A central theme of the press conference, predictably, was the current federal budget deficit, which reached 4.19 trillion rubles, or 1.9% of GDP, from January to August. This question was posed repeatedly (other topics seemed more like side dishes to the main course), and it was here that the impulses from media representatives converged with the undisguised concern of the Bank of Russia`s leadership.

«If the budget deficit is higher than in the Central Bank`s baseline scenario, this will limit the possibility of further rate cuts,» stated the head of the regulator. According to her, the Bank of Russia expects that budget expenditures in 2025 and the treasury parameters for 2026-2028 (which the government will present by the end of September) will have a disinflationary effect.

Nabiullina was asked whether it is realistic to achieve the Central Bank`s declared inflation target of 4% next year, given the steady trend of government spending, which has grown by 20% over the last three years.

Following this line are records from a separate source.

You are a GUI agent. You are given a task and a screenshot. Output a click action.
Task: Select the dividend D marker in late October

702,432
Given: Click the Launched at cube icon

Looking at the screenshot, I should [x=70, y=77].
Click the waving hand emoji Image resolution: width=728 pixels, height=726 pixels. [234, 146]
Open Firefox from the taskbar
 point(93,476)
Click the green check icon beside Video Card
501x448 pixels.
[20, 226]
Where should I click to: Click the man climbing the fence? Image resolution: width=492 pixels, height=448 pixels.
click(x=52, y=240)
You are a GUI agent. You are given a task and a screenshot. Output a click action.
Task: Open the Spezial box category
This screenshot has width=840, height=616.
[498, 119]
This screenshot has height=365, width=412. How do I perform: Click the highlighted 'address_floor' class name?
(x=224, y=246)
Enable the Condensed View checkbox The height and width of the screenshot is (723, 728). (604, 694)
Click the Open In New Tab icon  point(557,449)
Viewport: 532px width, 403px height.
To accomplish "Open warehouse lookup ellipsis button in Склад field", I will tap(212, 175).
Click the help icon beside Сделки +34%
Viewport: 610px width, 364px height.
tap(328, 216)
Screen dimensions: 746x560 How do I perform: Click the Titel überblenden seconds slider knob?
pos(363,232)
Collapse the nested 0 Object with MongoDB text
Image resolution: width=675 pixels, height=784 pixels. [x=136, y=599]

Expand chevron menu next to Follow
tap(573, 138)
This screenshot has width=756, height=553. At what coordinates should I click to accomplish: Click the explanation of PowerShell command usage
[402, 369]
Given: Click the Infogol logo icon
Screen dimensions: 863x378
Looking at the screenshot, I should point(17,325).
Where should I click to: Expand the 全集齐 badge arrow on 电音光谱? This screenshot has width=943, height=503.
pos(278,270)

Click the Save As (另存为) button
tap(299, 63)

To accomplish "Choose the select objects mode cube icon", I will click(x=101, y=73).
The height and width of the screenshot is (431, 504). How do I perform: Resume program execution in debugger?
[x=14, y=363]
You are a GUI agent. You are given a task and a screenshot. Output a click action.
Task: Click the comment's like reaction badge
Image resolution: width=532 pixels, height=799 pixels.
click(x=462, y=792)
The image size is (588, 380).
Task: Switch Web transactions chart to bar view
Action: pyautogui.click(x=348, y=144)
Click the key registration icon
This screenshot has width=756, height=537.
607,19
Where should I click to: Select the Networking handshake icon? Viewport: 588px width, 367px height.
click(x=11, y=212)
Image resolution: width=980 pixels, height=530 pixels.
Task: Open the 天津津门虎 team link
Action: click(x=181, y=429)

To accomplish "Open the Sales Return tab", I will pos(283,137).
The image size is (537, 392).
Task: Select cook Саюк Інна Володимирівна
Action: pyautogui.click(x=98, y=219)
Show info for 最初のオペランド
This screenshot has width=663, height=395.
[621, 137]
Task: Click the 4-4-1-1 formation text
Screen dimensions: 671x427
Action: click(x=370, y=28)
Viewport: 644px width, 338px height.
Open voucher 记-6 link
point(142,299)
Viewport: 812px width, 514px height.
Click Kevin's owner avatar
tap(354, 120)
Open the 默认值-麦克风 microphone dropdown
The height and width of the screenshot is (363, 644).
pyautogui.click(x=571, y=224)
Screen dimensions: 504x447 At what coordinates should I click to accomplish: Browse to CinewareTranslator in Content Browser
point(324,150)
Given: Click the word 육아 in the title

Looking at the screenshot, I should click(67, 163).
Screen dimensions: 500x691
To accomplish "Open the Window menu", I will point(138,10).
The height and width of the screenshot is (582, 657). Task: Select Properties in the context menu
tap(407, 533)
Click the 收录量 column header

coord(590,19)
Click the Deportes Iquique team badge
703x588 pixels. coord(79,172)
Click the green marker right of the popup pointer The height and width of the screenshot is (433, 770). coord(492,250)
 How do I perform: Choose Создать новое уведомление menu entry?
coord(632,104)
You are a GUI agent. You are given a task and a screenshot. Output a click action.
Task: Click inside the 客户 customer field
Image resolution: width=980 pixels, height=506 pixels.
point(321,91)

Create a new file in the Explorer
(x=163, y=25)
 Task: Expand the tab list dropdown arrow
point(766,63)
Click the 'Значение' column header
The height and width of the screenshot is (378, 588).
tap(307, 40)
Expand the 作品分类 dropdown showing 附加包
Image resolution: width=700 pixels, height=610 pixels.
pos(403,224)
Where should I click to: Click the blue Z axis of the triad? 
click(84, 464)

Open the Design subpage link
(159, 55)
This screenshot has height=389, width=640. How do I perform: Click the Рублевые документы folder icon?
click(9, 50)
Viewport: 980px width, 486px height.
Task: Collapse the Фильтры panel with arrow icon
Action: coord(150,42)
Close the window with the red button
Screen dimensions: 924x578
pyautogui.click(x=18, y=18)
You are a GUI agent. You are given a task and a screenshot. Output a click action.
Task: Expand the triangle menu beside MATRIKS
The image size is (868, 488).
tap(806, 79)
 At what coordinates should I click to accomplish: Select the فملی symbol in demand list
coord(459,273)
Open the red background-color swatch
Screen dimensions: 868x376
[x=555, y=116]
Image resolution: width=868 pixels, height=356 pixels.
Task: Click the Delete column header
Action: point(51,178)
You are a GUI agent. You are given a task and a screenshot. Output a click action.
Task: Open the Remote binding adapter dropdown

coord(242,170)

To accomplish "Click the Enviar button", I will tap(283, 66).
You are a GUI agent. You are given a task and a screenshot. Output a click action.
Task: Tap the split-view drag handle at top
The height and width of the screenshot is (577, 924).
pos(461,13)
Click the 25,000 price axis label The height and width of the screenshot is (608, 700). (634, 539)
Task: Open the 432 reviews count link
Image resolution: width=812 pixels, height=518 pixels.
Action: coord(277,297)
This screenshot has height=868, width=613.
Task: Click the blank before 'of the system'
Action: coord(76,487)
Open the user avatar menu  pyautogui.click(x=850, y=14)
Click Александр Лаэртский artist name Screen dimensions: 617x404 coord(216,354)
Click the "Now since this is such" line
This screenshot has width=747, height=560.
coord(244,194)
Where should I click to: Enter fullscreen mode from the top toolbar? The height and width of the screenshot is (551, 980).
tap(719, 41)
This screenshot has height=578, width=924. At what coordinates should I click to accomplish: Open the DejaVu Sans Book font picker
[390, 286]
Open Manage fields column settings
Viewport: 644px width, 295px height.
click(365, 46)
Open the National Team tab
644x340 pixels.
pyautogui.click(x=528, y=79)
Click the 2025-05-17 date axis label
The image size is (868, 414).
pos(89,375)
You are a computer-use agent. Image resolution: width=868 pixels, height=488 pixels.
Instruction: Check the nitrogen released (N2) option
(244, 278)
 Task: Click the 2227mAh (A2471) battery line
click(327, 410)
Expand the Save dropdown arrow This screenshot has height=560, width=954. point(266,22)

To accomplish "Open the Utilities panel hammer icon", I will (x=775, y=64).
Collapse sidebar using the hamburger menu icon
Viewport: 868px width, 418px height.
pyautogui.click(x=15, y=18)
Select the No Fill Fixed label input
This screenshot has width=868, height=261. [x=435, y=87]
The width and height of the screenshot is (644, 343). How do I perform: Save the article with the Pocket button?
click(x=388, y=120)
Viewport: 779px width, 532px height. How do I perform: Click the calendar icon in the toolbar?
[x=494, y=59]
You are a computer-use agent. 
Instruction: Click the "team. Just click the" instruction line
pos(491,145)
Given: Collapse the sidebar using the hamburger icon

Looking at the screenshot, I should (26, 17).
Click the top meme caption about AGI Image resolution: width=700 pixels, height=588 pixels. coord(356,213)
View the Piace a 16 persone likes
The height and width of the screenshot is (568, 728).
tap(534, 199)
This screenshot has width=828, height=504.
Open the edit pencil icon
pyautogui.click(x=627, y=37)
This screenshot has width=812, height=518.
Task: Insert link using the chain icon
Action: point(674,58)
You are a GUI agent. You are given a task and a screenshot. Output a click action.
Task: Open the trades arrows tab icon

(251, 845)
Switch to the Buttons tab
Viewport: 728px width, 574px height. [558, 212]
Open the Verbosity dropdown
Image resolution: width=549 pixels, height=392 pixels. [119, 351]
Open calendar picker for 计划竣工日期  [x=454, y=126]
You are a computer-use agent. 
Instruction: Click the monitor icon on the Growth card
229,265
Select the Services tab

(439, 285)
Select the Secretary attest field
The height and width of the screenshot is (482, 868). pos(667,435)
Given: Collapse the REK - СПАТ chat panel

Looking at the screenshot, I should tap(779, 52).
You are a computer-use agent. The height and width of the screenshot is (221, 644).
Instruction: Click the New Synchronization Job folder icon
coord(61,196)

«Of course, much depends on fiscal policy,» Nabiullina responded, reflecting her team`s fundamental position. «What matters is not so much how much expenditures grow, but rather the budget deficit. If additional government expenditures are covered by an increase in tax revenues, it is neutral for inflation and interest rates, as it does not create additional demand. However, if additional expenditures are not covered by taxes and the budget deficit grows, then the budget`s contribution to aggregate demand also increases.

Consequently, to achieve a 4% inflation rate, the contribution of credit must decrease, meaning rates would need to be higher. The Bank of Russia can achieve the 4% inflation target, but at higher rates if the budget deficit continues to grow. Lending to the private sector of the economy operates like a system of communicating vessels: the more money the economy receives from the budget, the less it receives through credit, and vice versa.»

An «MK» correspondent raised the issue of rapidly falling bank deposit rates, currently in the 12-15% annual range. This has sparked speculation that people urgently need to seek alternative savings options. Does the Central Bank monitor the justification of banks` actions? Will such behavior not cause a sharp outflow of money from deposits and mass consumer panic?

«We fully understand that for deposit rates to remain attractive, they must compensate for future inflation,» Elvira Nabiullina noted. According to her, when making monetary policy decisions, the regulator monitors deposit rate dynamics, striving to ensure that they protect savings from inflation. However, the Central Bank does not interfere in banks` interest rate policies, as «this is a market process.»